The CE form must be retained in the Project file along with any documentation to support its conclusions.
Notice of Exemption
When the Environmental Office Chief of a District office determines that a project is exempt from CEQA and gives approval to carry out the project, the District Environmental office may file a Notice of Exemption (NOE) with the State Clearinghouse and with the county clerk of each involved county.
Filing an NOE triggers a 35-day statute of limitations period on legal challenges to the agency’s decision that the project is exempt from CEQA. If an NOE is not filed, the statute of limitations period becomes 180 days.
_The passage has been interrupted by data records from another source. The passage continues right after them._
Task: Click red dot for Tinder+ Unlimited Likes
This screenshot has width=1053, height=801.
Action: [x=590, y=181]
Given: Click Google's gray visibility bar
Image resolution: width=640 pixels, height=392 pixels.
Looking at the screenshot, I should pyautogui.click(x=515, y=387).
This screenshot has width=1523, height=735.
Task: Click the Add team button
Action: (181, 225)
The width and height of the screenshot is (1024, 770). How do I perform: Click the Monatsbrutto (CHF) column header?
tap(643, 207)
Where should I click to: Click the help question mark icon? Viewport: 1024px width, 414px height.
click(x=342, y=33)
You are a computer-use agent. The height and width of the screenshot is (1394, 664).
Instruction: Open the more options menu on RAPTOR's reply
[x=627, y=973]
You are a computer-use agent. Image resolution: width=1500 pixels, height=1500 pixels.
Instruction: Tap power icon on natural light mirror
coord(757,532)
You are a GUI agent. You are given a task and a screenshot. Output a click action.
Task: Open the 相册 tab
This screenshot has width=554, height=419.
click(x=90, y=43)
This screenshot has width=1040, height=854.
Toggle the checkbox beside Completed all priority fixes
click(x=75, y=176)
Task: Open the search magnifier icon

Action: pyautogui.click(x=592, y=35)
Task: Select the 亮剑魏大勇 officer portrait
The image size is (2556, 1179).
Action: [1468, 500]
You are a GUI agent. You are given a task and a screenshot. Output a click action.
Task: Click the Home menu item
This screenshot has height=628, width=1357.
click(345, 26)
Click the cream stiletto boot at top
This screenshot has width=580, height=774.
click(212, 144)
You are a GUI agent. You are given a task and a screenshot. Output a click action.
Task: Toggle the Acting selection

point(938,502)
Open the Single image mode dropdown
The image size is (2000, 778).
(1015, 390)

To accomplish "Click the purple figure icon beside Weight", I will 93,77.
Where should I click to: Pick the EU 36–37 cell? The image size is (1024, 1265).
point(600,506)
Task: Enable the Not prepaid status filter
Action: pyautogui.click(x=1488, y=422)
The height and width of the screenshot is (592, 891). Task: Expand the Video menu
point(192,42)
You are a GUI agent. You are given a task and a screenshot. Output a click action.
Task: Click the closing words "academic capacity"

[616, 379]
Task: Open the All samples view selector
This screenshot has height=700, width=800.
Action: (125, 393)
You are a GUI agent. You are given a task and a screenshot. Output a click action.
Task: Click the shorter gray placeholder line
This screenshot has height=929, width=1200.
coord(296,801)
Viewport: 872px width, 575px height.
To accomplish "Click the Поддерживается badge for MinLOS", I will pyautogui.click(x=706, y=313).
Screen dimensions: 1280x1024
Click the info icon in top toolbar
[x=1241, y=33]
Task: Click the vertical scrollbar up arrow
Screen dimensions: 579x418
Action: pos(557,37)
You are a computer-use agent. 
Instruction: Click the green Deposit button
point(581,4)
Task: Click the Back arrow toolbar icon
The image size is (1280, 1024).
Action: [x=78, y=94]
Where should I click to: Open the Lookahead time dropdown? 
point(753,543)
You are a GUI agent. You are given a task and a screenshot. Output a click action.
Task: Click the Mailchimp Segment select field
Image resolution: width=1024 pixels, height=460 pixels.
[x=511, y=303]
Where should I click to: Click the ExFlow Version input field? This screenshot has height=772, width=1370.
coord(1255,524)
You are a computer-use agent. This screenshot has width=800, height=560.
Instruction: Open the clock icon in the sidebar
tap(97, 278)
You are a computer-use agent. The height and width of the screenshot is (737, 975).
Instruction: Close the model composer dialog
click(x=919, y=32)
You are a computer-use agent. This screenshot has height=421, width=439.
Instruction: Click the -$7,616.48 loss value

The NOE, if filed, shall not be filed with the Office of Planning and Research (OPR) (or the county clerk for Local Agency projects) until the project has been approved. If a NOE will be filed, the procedures outlined below should be followed:
- The notice is filed with the OPR. A form for this notice can be
found in the CEQA Guidelines, Appendix E. An
online version for the form is available from the OPR website.
[Note:
You need to have Adobe Acrobat installed on your computer to save
your changes; if you have Acrobat Reader you will not be able to
save any changes to the form.] The notice is posted for a period
of 30 days. - When a local agency files this notice, the NOE is filed with the county clerk of each county in which the project will be located. Copies of all such notices shall be available for public inspection and such notices shall be posted within 24 hours of receipt in the office of the county clerk. Each notice shall remain posted for a period of 30 days. Thereafter, the clerk shall return the notice to the local agency with a notation of the period it was posted. The local agency shall retain the notice for not less than 9 months.
- All public agencies are encouraged to make postings pursuant to this section available in electronic format on the Internet. Such electronic postings are in addition to the procedures required by these guidelines and the Public Resources Code.
The filing of a NOE and the posting on the list of notices start a 35 day statute of limitations period on legal challenges to the agency's decision that the project is exempt from CEQA. If a Notice of Exemption is not filed, a 180 day statute of limitations will apply.